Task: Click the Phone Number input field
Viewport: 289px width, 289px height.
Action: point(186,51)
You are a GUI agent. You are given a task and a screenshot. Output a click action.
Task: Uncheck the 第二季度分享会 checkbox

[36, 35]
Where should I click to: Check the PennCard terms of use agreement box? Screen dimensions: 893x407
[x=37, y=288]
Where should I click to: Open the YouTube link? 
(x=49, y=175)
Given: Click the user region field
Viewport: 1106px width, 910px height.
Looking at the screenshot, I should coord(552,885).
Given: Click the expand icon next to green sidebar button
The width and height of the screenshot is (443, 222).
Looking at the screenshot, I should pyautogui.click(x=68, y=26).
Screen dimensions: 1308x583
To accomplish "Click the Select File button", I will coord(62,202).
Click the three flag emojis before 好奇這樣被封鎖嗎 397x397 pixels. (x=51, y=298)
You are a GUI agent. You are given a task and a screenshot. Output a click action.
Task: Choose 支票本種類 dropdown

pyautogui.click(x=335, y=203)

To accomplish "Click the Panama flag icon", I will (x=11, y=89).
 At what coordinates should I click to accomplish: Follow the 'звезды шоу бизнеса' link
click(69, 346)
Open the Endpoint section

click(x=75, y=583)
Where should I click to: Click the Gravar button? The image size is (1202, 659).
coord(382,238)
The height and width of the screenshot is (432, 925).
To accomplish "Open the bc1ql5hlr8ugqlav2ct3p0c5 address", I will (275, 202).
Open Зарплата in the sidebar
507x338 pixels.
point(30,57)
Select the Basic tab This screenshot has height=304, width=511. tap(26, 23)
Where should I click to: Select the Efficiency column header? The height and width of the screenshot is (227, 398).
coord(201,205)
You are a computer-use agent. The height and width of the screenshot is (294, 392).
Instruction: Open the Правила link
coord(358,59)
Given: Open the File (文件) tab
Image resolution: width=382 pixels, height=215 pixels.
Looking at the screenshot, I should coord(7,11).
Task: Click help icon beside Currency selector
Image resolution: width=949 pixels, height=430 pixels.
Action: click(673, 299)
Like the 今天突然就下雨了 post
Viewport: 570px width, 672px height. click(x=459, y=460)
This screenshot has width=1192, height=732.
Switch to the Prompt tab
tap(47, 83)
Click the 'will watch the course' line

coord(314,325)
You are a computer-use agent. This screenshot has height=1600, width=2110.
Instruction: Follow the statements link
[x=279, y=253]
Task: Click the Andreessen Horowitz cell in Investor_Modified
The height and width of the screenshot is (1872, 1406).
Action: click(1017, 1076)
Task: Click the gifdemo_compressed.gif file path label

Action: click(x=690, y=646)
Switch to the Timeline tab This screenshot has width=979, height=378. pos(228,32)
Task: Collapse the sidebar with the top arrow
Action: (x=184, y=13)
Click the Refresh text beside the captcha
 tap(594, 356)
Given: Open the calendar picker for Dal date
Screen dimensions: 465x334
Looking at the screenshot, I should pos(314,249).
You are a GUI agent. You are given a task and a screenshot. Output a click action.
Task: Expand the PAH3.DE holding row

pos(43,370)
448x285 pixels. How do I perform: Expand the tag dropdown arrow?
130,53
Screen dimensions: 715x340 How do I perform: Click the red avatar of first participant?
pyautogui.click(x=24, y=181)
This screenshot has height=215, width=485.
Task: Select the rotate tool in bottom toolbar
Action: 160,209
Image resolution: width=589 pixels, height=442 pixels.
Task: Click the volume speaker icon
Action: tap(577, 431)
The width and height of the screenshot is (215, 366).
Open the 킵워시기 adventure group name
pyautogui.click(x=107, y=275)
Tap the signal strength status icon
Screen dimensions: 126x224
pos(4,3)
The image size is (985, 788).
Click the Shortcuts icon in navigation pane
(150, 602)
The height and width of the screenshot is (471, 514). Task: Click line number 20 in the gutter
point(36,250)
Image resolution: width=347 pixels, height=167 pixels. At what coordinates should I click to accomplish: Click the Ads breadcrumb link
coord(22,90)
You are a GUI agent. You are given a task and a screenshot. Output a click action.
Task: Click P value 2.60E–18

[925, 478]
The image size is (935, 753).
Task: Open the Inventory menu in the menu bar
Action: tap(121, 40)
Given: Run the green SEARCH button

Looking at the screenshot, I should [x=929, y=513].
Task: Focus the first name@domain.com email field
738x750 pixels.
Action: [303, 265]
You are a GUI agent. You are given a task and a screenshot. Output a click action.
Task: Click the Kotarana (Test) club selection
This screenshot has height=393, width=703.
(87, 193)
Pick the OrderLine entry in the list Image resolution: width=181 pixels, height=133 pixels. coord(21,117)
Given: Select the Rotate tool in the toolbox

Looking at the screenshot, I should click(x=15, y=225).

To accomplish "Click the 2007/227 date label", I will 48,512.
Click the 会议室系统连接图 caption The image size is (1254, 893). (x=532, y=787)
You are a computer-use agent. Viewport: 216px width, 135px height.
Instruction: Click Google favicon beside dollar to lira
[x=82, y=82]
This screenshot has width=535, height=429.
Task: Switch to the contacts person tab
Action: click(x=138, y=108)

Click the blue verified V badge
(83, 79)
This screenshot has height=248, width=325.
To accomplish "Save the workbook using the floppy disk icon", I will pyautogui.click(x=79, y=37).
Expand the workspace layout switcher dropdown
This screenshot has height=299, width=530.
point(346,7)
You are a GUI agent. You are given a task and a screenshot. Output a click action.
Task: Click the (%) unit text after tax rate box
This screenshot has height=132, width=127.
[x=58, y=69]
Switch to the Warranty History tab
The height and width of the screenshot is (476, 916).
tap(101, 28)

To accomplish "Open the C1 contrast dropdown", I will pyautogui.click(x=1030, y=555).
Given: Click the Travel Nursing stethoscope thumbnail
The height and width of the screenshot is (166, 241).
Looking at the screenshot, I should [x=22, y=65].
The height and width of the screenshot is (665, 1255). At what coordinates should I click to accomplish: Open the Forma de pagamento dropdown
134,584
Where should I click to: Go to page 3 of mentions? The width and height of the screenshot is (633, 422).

* [WHAT YOU NEED TO DO] Check how many lines in the entries contain "computer", and reply with that number alone.

* [SOLUTION FOR THIS EXERCISE] 3